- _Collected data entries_

#####

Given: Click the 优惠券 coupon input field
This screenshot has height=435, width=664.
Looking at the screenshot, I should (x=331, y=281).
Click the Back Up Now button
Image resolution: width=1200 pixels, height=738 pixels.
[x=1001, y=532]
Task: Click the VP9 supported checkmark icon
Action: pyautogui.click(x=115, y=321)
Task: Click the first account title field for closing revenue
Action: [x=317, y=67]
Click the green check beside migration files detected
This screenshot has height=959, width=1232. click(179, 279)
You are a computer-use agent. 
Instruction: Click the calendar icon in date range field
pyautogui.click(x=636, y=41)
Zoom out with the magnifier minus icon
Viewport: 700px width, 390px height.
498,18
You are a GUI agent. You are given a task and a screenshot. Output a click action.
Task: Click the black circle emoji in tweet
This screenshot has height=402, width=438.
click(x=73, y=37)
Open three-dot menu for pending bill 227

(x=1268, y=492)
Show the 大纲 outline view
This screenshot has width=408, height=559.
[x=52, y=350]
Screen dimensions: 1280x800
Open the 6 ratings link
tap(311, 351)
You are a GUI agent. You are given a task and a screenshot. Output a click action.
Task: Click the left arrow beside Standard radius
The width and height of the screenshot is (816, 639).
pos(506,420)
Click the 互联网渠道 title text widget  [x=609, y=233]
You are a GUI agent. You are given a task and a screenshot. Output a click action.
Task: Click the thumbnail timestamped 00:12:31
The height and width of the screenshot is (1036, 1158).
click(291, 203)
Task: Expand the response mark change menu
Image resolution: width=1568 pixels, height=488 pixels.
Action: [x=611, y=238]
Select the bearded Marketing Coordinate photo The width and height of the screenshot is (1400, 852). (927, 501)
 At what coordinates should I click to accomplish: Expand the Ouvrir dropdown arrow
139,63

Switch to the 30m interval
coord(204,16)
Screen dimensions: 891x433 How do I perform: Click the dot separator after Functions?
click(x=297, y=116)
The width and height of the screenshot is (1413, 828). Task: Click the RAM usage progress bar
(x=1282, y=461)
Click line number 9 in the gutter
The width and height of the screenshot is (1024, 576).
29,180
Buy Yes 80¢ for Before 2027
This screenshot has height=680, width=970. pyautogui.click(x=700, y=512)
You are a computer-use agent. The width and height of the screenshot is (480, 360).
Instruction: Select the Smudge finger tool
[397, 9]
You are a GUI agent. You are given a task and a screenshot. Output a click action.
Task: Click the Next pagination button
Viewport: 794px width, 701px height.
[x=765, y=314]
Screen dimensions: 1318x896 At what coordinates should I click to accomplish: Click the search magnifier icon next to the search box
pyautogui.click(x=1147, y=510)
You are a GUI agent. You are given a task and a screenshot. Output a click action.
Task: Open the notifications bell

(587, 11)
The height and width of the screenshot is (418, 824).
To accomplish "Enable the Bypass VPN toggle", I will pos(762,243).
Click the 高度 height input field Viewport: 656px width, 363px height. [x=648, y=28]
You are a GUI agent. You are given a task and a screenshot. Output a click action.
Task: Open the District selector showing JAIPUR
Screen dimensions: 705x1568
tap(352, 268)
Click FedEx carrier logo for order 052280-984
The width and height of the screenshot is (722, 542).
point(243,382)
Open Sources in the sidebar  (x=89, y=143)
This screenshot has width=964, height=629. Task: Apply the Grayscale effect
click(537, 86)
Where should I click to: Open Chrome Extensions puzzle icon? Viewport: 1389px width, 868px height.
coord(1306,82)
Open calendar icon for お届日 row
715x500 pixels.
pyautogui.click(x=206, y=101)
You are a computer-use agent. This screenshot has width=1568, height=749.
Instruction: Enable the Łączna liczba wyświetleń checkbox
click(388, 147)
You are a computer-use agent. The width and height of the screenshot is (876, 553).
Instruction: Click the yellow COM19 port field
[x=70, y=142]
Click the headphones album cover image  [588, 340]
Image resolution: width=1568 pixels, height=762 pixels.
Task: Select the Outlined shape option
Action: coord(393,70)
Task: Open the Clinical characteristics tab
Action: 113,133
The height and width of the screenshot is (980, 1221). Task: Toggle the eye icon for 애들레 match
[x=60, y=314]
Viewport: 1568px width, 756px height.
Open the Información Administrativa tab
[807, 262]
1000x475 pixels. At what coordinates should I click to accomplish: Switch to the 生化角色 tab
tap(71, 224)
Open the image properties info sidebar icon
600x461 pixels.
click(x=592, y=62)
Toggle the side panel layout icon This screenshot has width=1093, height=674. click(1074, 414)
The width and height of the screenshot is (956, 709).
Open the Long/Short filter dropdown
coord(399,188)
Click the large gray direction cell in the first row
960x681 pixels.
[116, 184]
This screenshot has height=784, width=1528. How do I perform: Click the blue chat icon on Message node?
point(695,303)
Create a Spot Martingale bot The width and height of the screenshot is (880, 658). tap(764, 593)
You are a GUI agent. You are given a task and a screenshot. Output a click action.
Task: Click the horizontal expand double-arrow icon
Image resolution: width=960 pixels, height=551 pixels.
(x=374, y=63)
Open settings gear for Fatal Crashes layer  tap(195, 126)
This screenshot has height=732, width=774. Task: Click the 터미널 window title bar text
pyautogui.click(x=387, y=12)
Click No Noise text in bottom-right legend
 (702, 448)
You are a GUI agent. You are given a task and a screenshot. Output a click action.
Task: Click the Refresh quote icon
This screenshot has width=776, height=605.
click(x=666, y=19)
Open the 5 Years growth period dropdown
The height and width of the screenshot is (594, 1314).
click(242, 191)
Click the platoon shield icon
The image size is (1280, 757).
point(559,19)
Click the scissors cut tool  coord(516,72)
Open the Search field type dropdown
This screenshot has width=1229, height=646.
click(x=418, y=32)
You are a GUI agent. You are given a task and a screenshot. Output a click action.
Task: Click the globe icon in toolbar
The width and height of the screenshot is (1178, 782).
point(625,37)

#####

- _About this exercise_
Looking at the records above, return exactly the lines from the line with "Instruction: Enable the" to the line with "The width and height of the screenshot is (956, 709).", both ends included.

- _Your solution_
Instruction: Enable the Łączna liczba wyświetleń checkbox
click(388, 147)
You are a computer-use agent. The width and height of the screenshot is (876, 553).
Instruction: Click the yellow COM19 port field
[x=70, y=142]
Click the headphones album cover image  [588, 340]
Image resolution: width=1568 pixels, height=762 pixels.
Task: Select the Outlined shape option
Action: coord(393,70)
Task: Open the Clinical characteristics tab
Action: 113,133
The height and width of the screenshot is (980, 1221). Task: Toggle the eye icon for 애들레 match
[x=60, y=314]
Viewport: 1568px width, 756px height.
Open the Información Administrativa tab
[807, 262]
1000x475 pixels. At what coordinates should I click to accomplish: Switch to the 生化角色 tab
tap(71, 224)
Open the image properties info sidebar icon
600x461 pixels.
click(x=592, y=62)
Toggle the side panel layout icon This screenshot has width=1093, height=674. click(1074, 414)
The width and height of the screenshot is (956, 709).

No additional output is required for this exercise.